My second waterloo was the Punjabi itself. My Punjabi was half Hindi and half Punjabi. To ratto the Punjabi “kaida” of “oora-aira” took me some time. I used to get mixed up with “matras” and of course the alphabets. “pappa” and “dhadda”, “mamma” and “sassa”, they all looked the same. Well, now that my matriculation form had been filled there was no way out.
My third waterloo was history. From the battles of Panipat, to revolt of 1857, from Shivaji, to the East India Company and of course Akbar, Birbal, Humayun and who was whose son, it was beyond me. I had a lot of cramming capacity as I used to participate in declamations and plays. So the only option was to by heart the father, son and son of a gun.

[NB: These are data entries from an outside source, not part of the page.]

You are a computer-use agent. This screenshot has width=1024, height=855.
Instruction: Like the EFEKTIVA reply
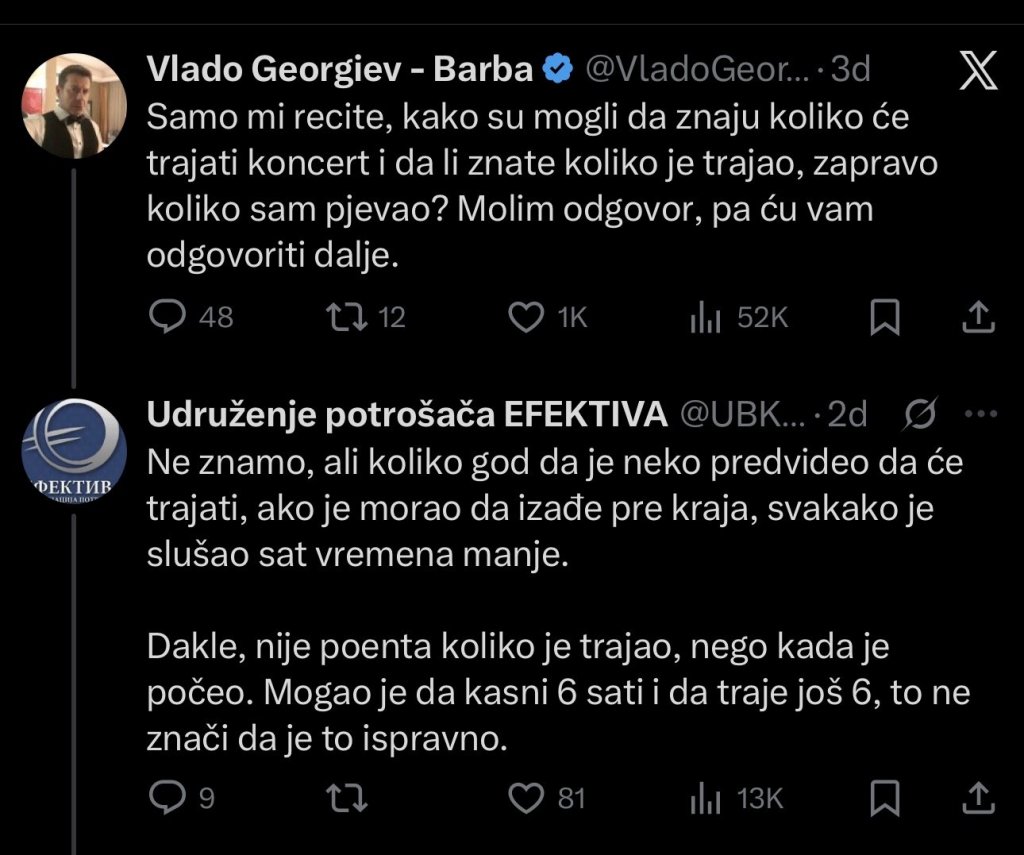tap(525, 799)
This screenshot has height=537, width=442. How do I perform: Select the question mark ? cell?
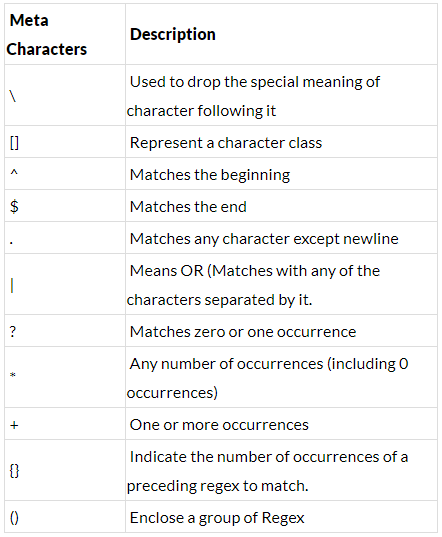65,331
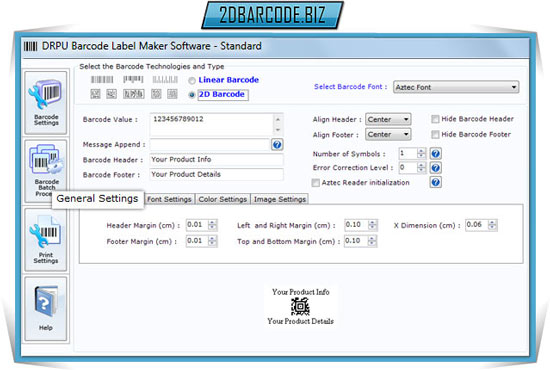
Task: Check the Aztec Reader initialization checkbox
Action: click(x=316, y=183)
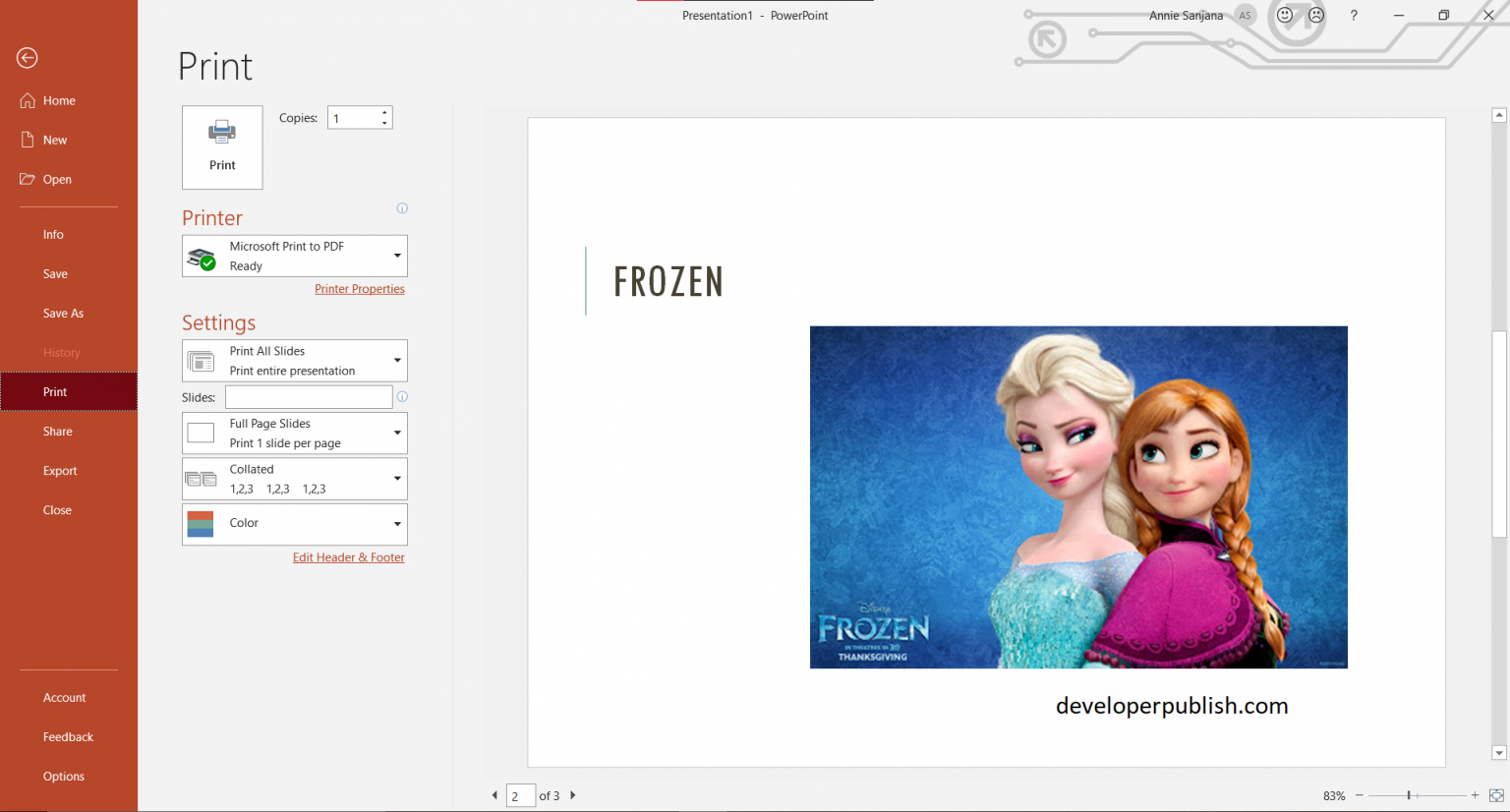Select the Home icon in the sidebar
Screen dimensions: 1510x812
[x=27, y=100]
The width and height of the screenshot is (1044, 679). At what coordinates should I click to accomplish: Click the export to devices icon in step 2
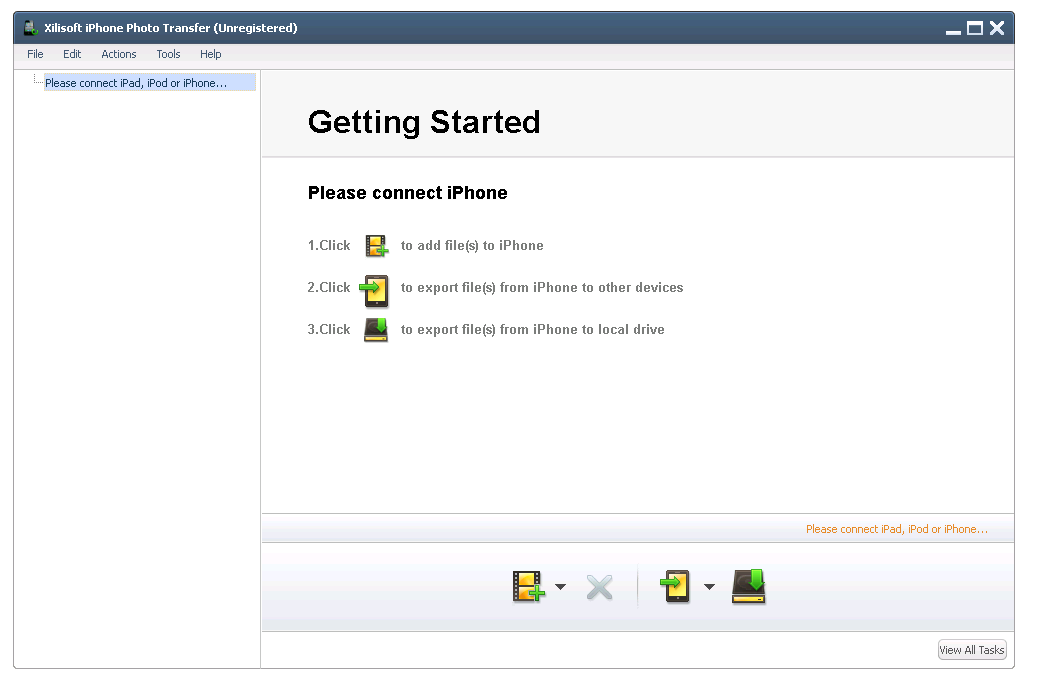coord(374,288)
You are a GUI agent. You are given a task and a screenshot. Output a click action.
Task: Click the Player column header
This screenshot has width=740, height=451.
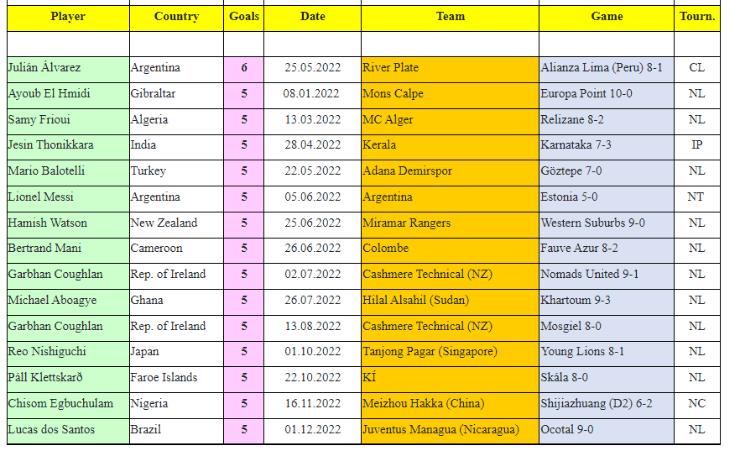[x=67, y=17]
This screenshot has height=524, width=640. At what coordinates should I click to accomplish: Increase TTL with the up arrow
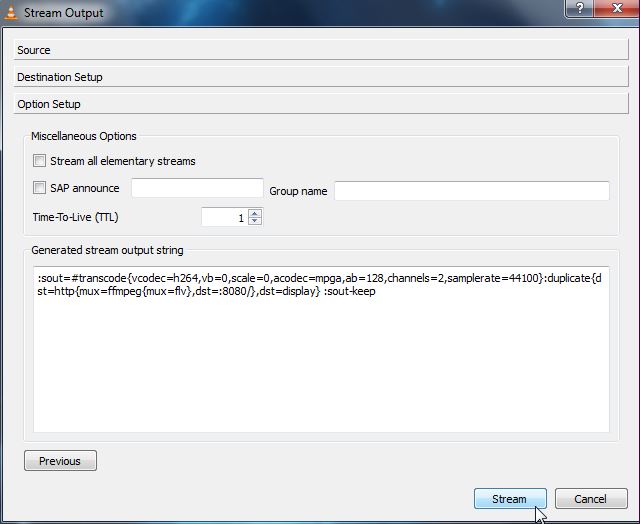[255, 213]
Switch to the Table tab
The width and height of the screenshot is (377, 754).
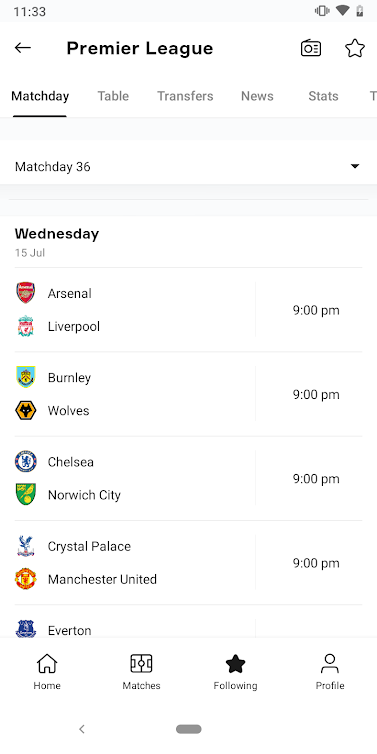coord(113,96)
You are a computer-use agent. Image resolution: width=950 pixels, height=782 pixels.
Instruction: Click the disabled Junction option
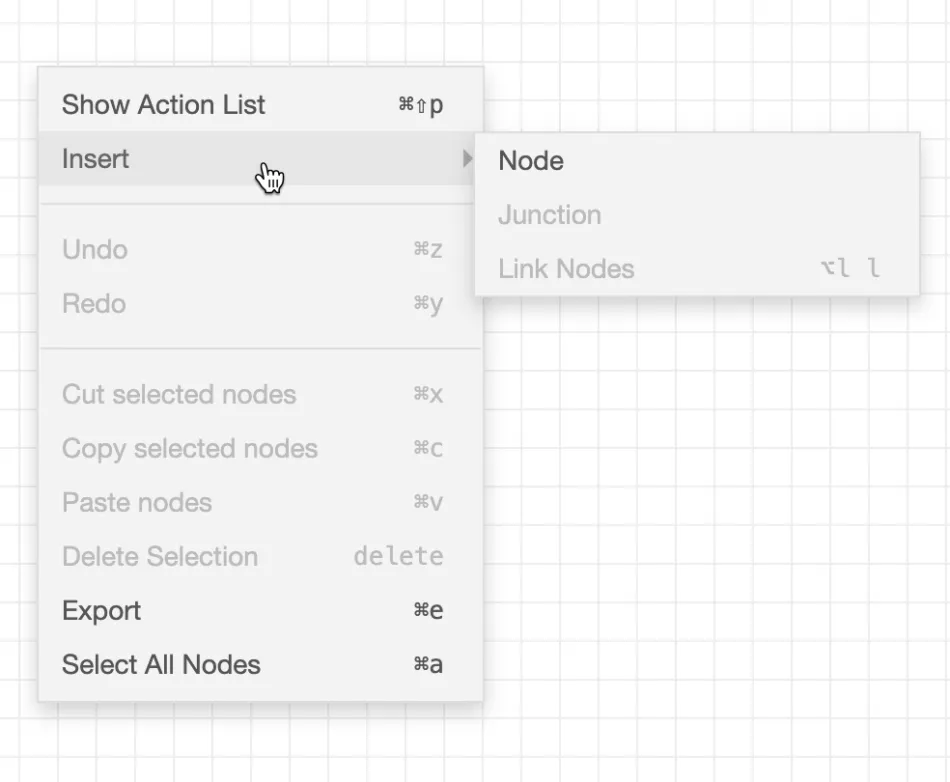click(x=549, y=214)
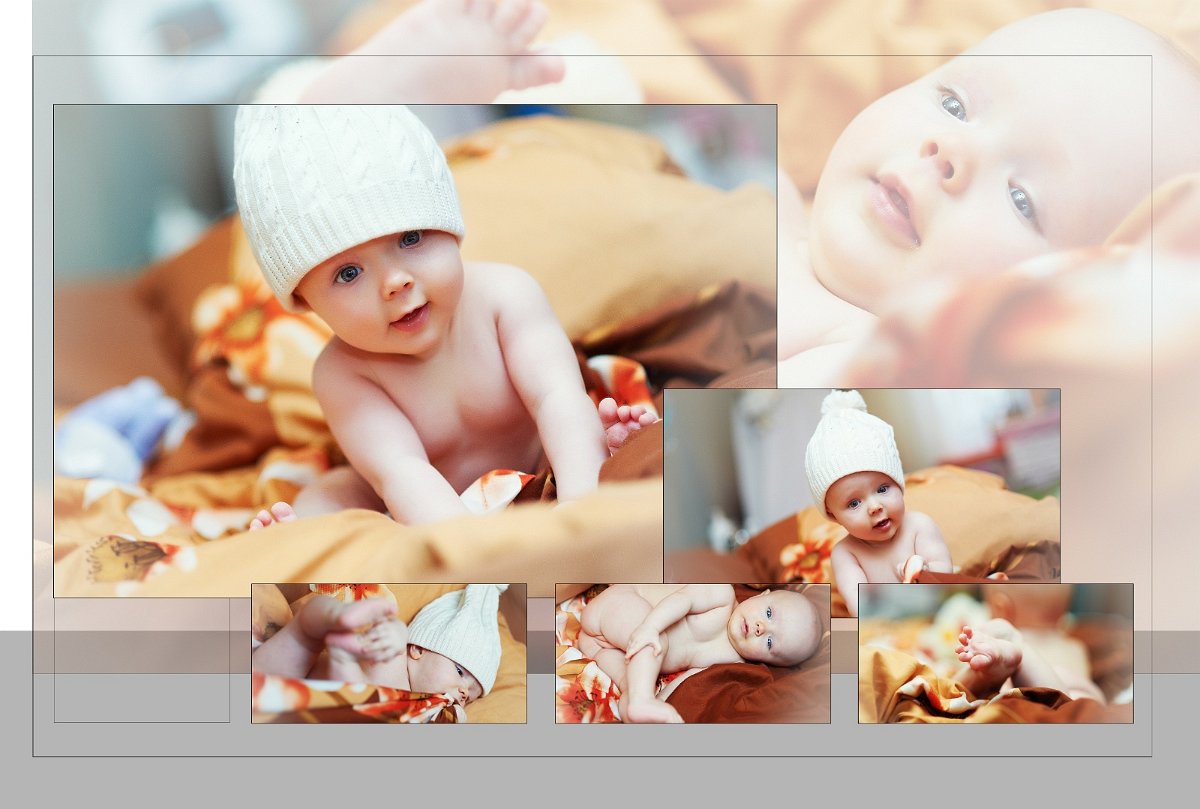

Saving grace was English. For Punjabi’s English was like going to the gallows. I remember I used to take exams in the evening sessions as a private candidate. I had also the unique distinction of being the only English medium candidate in that centre. As luck would have it I had all girls around me. Well, when it came to the English exam I was kicked and nudged by this girl sitting behind. “Baau kuj taan das de” (Sir tell me something at least). The one on the left kept winking at me; each wink meant the question number. Where was Priya Prakash those days? The girl on the right kept tapping her pen and the one in front kept showing me fingers behind her neck, unfortunately she could not ask beyond question ten due to the limitation of the number of fingers.
The best part was that was the first time I saw where all ladies hide their “parchies”. Well, I don’t have to elaborate. I also came to learn where all they can write on their bodies, it was interesting. After the exam when one went to the toilet it appeared to be a “raddi ki dukan” with rolls and rolls of paper. As I later came to know that girls were striped to bare minimum to “excavate” their knowledge banks in form of chits.
Then came the maths exam and it was my turn to take favours. When I asked for the formula; they gave me the “faar-moolah”. I asked for the value of x they gave me back some “rakam”. Ede nal onu guna kar de, te ode naalon es nu manfi. I thought to myself if I got to fail I will fail myself and not take help from anyone to fail. And fail I did, I got a compartment in maths which I cleared subsequently.
Another funny thing my dad did was he wrote my date of birth as 1969 instead of 1963. Well, no one checked birth certificates then. The logic he gave was I will retire six years late. Good that I did not join “Gormint” of Punjab and my Sainik School mark sheet saw me through to NDA.
Indeed board exams are a nightmare for many. People claim they are double MAs etc but has any one of you done double matric? I have? Why did I do it? I still wonder!!!!!!!